A sports activity is inherently a risk inherent in the occurrence of an accident. Therefore, each competition group has been trying to prevent accidents by changing the competition rules for safety measures. For example, in the boxing world title match, the 15th game in the 1980s was reduced to 12 rounds for safety. In rugby, the rule of play governing unfair play, Article 10 (j), spear tackle falling from the upper body to the ground with opponents who were formerly considered as a reason for the existence of rugby, was imposed a strict penalty. In fact, there was a case where one Wales player with this kind of tackle was sent off in the 2011 Rugby World Cup semi-finals, before Francs vs. Wales. However, it is impossible to completely prevent accidents, even if participating in sports activities is the best effort in each position. In other words, it can be pointed out that accidents during sporting activities are inevitable risks, but the risks are not simply that the sports participants win. This is because, in the end, the victim may be able to find damages, so it may be possible to develop the risks associated with the whole sports activity participant, for example, those who manage and supervise the sporting activity.
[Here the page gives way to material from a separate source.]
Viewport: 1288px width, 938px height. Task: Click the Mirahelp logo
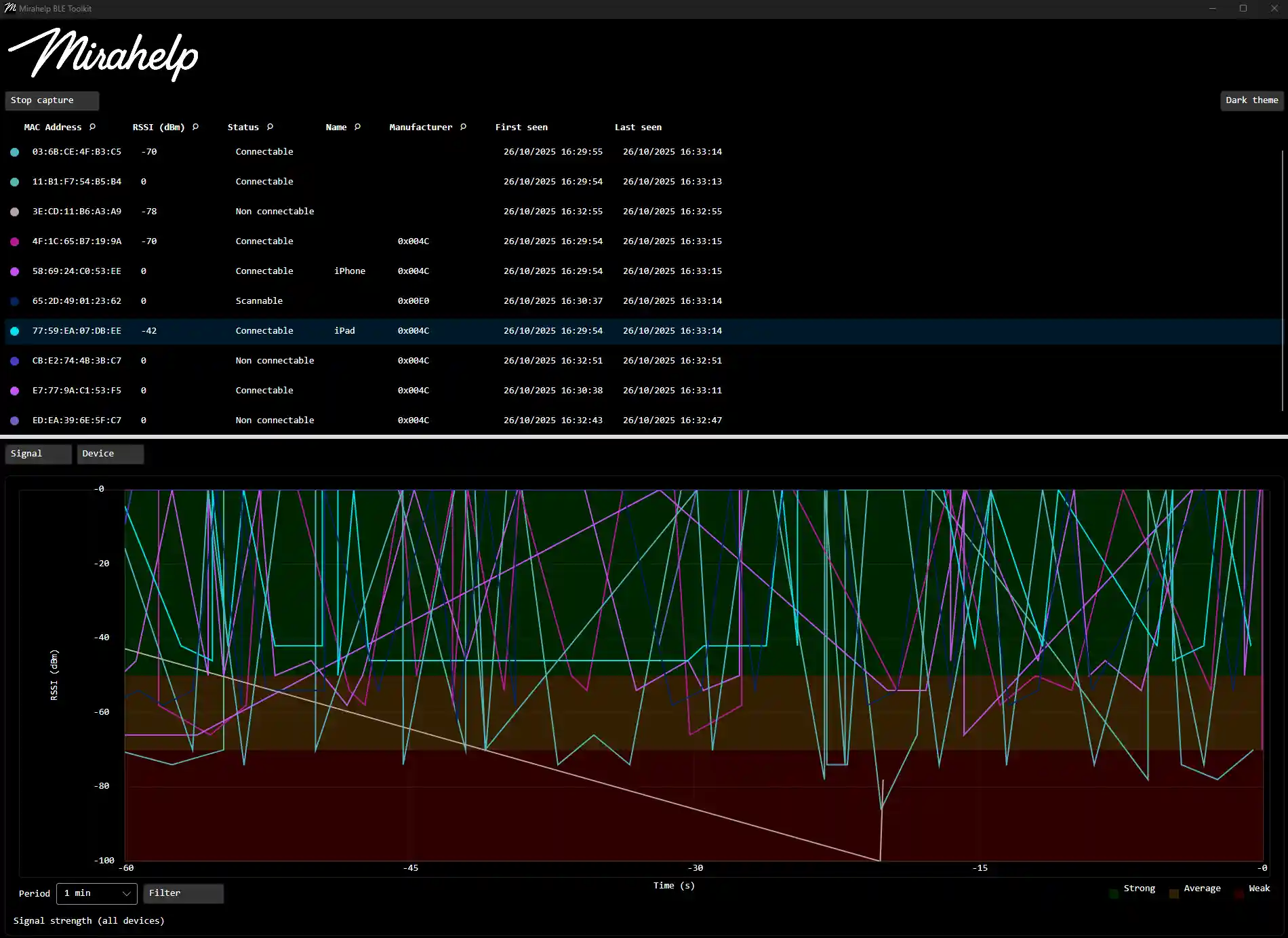tap(102, 54)
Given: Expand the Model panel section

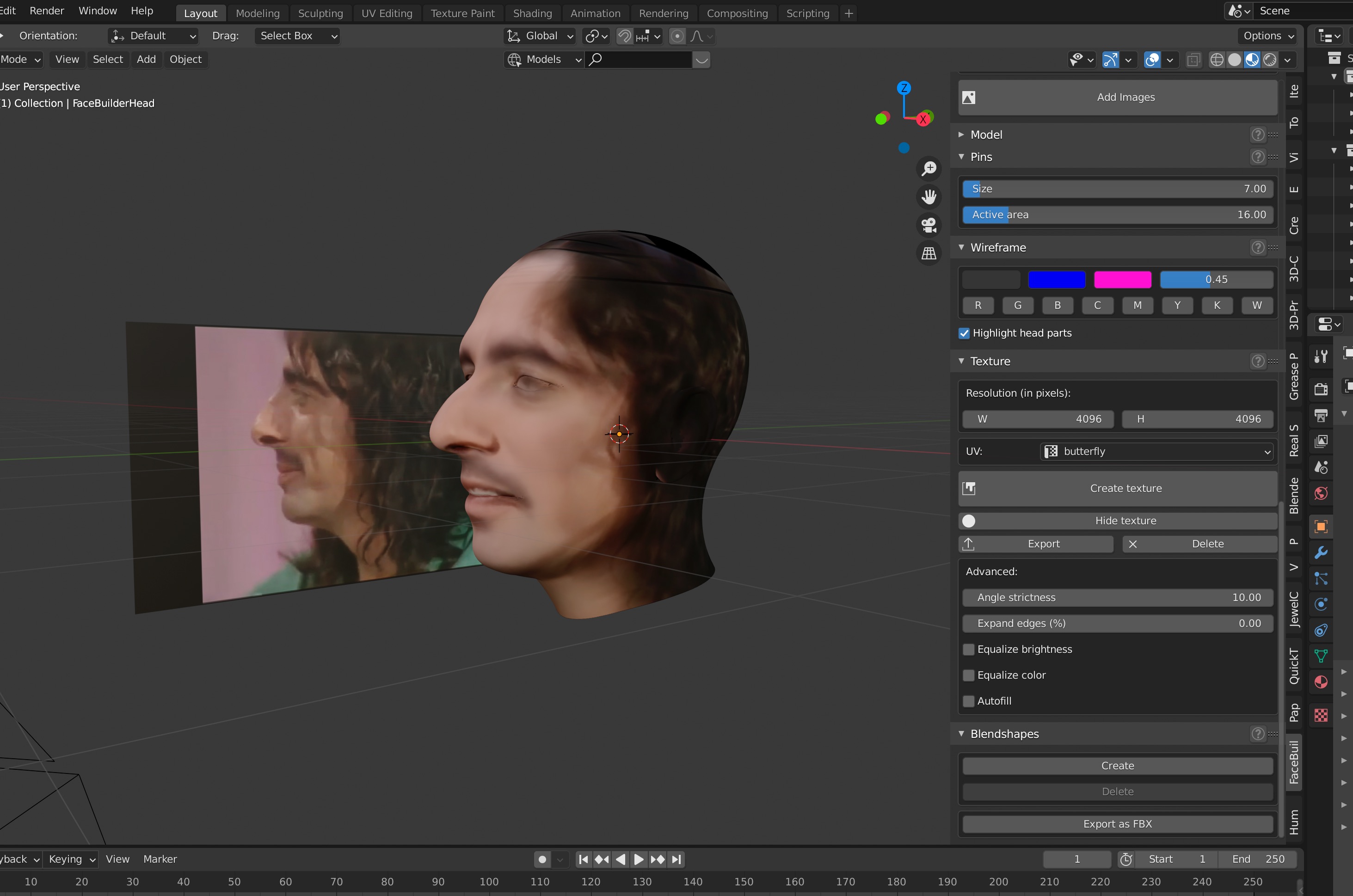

However, if you have speculated about the number of accidents during a sporting activity, there are only a few cases where claims for damages and actual disputes can be made. This is because sports are indigenous to the autonomous world, distinct from the public world, and have been passively refraining from the intervention of law in sports accidents. In addition, even in the case of an actual dispute, the offender’s actions are likely to be fragmented, and the remaining defendant’s responsibility has been limited. In this regard, it is difficult to assume that there is a sufficient level of self-responsibility for all sports participants due to the widespread popularization of sports in the recognition of civil liability these days.
In France, the logic of the sport law, which is the basis of the sport legislation, compiled in 2006, shows that sport and physical activity are important elements of education, culture, national integration and social life. In particular, it is aimed at anyone who contributes to the war against school failures, to narrowing the social and cultural gap, and to maintaining health. It can also be seen that the promotion and development of sports and physical activities, especially those with disabilities, is in the public interest, and that sports activities play a public role. In addition, the social situation in these days of increasing publicity of sporting activities expands the possibility of considering the improvement of victim compensation in dispute resolution of accidents during sporting activities.
In fact, the decision could be considered to be a result of the view of victim relief, with the decision to further limit the application of the law of risk taking, which gives the possibility of the exemption of the offender's liability in recent civil cases in France. It is. Moreover, the cardboard at the trial subsequently influenced the sports legislation on civil liability in accidents during sporting activities. In this study, we consider the details of this case of civil liability for accidents in sporting activities in France, with the view of the application of the law of the argument of risk.